#### [Exercise]
Beneath this instruction is a listing. Transcribe from it only the stretch from the line with "[Hubungi kami melalui WhatsApp] (1131, 2529)" through the line with "Facebook (61, 1437)", both end lines included, exactly as written.

#### [Input for this task]

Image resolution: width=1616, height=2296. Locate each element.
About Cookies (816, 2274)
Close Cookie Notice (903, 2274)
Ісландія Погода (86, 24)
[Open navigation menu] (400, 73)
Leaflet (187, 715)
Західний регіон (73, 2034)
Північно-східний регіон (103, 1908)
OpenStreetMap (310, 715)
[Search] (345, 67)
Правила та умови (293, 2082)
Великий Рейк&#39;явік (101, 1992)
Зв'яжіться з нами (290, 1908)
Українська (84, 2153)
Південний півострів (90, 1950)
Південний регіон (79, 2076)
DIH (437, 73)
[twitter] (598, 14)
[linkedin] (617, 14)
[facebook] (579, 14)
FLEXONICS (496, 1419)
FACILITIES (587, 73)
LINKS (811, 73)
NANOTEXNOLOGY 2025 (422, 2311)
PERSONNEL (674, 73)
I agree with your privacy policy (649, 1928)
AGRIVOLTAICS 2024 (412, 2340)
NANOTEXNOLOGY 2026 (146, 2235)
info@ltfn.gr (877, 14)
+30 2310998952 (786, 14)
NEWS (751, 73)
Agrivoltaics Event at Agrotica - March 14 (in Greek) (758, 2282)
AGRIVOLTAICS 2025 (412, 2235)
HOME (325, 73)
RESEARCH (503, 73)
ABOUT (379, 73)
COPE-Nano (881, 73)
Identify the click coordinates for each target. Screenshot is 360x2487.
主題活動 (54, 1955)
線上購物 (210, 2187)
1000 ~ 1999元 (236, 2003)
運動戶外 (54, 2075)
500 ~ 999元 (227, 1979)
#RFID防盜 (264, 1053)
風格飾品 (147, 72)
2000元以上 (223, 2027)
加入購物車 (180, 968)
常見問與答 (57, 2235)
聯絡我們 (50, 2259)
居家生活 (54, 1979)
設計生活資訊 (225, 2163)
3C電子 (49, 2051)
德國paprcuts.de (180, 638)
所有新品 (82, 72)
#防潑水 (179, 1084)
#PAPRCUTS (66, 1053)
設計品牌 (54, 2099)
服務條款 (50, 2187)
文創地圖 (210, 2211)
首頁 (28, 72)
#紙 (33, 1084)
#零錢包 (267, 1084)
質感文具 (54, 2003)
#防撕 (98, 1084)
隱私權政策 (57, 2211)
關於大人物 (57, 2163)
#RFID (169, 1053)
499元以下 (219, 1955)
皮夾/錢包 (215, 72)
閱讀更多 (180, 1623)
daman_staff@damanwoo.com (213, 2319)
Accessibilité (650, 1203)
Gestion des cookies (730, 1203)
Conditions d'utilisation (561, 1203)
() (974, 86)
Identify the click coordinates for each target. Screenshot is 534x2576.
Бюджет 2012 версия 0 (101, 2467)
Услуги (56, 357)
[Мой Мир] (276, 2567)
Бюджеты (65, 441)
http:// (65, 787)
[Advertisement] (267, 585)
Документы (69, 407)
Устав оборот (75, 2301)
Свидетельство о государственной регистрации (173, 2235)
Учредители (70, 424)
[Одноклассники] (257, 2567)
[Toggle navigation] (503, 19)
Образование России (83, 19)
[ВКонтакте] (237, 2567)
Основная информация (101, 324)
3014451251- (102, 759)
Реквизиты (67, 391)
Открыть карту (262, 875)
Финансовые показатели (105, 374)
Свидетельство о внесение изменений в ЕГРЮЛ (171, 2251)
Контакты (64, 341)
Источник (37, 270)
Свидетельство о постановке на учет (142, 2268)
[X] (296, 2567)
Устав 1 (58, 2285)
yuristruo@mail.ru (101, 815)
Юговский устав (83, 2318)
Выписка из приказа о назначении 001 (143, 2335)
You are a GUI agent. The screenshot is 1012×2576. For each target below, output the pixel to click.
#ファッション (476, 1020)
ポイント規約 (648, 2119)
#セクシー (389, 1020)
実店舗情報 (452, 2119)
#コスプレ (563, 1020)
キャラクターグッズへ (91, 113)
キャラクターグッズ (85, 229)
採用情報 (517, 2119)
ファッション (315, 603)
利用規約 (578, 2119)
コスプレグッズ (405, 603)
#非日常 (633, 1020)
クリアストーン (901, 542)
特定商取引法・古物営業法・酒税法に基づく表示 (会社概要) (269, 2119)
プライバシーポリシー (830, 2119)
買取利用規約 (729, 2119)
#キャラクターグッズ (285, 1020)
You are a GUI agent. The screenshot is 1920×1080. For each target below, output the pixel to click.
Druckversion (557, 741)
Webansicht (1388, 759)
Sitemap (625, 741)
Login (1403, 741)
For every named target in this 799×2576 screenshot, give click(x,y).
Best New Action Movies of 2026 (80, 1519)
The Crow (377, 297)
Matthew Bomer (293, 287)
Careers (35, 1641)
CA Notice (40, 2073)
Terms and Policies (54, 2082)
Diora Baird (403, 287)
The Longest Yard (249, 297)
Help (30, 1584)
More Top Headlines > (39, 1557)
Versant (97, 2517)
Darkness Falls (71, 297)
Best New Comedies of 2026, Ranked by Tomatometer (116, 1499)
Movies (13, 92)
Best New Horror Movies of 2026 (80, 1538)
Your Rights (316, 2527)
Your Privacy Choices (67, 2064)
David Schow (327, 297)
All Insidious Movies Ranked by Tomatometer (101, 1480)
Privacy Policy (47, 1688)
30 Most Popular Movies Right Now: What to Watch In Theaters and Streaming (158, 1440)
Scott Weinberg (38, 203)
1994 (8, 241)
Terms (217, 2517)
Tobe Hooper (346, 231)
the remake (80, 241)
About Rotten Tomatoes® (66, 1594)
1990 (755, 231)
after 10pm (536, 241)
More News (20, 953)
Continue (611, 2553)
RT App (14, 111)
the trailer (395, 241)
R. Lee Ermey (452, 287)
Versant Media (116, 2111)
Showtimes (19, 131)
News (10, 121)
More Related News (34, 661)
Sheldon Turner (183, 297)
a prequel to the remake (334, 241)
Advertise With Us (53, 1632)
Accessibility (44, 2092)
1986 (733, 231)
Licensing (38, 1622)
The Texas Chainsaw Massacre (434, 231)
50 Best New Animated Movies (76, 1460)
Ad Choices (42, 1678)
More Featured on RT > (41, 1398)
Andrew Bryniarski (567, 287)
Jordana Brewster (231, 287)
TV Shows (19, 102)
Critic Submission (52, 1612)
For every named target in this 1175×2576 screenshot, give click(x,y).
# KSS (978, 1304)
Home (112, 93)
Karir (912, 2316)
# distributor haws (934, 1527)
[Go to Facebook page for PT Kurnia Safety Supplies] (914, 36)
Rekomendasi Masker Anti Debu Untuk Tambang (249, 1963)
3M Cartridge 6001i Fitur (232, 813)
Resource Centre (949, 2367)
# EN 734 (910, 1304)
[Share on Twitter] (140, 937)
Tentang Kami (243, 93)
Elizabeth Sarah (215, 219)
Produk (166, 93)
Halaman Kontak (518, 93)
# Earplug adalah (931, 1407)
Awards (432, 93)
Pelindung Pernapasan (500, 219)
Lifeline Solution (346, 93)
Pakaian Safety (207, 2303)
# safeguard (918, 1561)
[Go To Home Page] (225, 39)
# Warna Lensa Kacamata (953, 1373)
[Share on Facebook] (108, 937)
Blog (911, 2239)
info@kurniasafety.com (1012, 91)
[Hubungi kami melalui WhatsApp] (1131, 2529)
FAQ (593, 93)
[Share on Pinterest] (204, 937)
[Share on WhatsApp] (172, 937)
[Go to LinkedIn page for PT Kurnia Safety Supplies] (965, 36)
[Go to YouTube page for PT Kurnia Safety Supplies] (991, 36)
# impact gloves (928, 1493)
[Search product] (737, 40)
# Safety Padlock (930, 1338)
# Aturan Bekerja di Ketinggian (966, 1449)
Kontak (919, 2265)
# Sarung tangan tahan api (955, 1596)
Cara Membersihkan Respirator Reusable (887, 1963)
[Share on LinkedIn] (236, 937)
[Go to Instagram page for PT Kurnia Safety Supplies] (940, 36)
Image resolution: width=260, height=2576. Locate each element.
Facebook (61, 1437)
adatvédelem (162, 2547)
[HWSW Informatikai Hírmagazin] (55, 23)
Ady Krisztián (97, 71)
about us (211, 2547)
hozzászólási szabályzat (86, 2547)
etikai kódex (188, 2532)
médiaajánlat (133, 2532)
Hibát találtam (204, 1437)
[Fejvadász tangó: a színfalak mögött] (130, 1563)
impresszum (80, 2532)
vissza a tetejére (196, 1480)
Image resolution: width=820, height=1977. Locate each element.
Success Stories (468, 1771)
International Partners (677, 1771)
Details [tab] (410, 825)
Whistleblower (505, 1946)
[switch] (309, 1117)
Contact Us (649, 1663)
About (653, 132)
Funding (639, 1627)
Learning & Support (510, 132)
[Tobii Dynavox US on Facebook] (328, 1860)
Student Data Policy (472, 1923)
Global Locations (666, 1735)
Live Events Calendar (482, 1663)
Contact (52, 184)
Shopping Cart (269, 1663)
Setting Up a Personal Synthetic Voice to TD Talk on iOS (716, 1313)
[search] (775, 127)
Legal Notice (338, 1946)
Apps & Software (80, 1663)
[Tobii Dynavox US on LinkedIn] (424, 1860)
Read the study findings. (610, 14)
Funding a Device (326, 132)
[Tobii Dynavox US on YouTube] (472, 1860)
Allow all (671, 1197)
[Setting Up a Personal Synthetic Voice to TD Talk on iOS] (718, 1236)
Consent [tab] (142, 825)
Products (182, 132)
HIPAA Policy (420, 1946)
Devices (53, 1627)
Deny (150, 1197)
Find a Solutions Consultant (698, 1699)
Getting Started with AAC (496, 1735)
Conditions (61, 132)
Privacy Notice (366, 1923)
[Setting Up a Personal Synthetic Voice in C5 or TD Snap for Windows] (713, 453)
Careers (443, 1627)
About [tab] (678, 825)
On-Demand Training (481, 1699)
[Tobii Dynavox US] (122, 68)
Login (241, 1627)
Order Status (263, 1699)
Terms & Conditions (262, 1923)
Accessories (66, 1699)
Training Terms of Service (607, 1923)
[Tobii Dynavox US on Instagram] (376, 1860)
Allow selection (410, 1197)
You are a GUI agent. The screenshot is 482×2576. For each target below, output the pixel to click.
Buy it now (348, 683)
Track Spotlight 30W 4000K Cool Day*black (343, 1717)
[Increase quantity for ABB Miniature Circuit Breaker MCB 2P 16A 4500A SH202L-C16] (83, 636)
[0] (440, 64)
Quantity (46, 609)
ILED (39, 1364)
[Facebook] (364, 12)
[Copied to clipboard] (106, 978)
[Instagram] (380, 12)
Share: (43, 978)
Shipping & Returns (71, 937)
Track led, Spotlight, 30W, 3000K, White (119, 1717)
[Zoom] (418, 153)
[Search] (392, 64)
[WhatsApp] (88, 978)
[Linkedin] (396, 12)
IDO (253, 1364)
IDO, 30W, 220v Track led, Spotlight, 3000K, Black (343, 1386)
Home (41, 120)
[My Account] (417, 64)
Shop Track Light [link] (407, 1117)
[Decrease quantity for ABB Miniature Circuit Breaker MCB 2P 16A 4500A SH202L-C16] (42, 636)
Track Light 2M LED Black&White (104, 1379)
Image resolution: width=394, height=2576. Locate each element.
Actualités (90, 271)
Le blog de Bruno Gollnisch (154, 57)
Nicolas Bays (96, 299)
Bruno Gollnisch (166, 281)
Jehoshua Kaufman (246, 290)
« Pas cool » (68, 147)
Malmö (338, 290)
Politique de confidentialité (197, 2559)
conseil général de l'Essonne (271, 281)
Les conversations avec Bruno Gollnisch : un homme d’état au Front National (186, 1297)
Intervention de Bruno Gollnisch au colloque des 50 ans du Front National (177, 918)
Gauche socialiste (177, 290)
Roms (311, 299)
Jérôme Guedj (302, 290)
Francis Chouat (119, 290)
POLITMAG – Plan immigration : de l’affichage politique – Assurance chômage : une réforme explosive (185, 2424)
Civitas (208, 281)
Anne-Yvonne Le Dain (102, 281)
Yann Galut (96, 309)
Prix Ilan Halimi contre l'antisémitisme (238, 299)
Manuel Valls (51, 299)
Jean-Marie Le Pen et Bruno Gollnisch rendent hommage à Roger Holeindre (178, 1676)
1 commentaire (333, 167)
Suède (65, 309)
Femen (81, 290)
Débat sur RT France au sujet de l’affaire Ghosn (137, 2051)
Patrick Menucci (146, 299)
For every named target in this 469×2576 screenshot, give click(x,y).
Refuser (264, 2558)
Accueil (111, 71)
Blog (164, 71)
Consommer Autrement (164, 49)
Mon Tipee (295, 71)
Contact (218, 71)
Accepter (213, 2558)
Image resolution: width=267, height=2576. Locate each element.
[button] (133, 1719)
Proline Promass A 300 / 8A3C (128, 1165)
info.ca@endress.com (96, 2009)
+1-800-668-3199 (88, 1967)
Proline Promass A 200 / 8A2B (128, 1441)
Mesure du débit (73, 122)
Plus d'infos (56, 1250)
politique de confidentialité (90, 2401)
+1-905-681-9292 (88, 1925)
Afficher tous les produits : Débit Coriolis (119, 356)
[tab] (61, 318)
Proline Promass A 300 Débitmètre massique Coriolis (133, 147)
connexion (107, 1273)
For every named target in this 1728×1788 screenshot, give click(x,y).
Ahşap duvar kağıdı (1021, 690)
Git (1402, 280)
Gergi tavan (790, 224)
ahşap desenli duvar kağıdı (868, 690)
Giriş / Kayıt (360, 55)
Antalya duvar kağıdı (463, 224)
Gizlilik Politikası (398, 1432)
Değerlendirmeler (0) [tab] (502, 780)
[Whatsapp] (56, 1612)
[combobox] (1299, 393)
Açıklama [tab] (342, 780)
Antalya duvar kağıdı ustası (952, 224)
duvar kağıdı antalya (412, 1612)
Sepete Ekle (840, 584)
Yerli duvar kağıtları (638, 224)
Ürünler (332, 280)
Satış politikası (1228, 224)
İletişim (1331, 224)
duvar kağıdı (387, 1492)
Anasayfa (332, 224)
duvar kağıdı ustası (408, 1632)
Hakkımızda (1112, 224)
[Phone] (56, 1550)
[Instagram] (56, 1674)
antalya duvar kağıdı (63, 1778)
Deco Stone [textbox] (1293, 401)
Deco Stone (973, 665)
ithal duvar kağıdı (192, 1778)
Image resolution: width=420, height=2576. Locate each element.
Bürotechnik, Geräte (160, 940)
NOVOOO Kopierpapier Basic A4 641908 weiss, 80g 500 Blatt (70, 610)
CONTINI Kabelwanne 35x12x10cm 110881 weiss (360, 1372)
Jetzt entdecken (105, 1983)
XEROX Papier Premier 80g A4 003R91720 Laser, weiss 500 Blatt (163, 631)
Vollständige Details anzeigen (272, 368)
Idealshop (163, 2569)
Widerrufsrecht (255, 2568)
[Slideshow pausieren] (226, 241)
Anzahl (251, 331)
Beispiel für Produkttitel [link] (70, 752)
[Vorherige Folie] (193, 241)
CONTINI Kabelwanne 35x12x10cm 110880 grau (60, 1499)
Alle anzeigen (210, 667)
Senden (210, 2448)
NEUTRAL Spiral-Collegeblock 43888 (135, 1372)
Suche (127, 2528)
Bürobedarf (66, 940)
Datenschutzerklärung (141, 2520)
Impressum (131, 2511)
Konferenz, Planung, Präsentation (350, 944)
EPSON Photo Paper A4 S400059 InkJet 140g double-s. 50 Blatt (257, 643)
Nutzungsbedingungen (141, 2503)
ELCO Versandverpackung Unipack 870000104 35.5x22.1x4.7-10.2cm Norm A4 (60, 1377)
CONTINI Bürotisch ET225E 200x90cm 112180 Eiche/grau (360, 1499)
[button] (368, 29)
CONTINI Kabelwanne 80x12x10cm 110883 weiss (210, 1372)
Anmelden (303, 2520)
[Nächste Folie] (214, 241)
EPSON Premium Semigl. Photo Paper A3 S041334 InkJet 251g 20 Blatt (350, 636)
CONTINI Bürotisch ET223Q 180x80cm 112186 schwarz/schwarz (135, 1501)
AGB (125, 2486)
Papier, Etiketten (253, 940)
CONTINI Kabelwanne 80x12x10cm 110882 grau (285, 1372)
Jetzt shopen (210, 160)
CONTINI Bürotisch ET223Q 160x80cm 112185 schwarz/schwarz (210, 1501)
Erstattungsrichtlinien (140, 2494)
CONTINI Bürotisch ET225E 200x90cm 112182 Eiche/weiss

#### [Written response]
[Hubungi kami melalui WhatsApp] (1131, 2529)
FAQ (593, 93)
[Share on Pinterest] (204, 937)
[Share on WhatsApp] (172, 937)
[Go to LinkedIn page for PT Kurnia Safety Supplies] (965, 36)
[Go to YouTube page for PT Kurnia Safety Supplies] (991, 36)
# impact gloves (928, 1493)
[Search product] (737, 40)
# Safety Padlock (930, 1338)
# Aturan Bekerja di Ketinggian (966, 1449)
Kontak (919, 2265)
# Sarung tangan tahan api (955, 1596)
Cara Membersihkan Respirator Reusable (887, 1963)
[Share on LinkedIn] (236, 937)
[Go to Instagram page for PT Kurnia Safety Supplies] (940, 36)
Image resolution: width=260, height=2576. Locate each element.
Facebook (61, 1437)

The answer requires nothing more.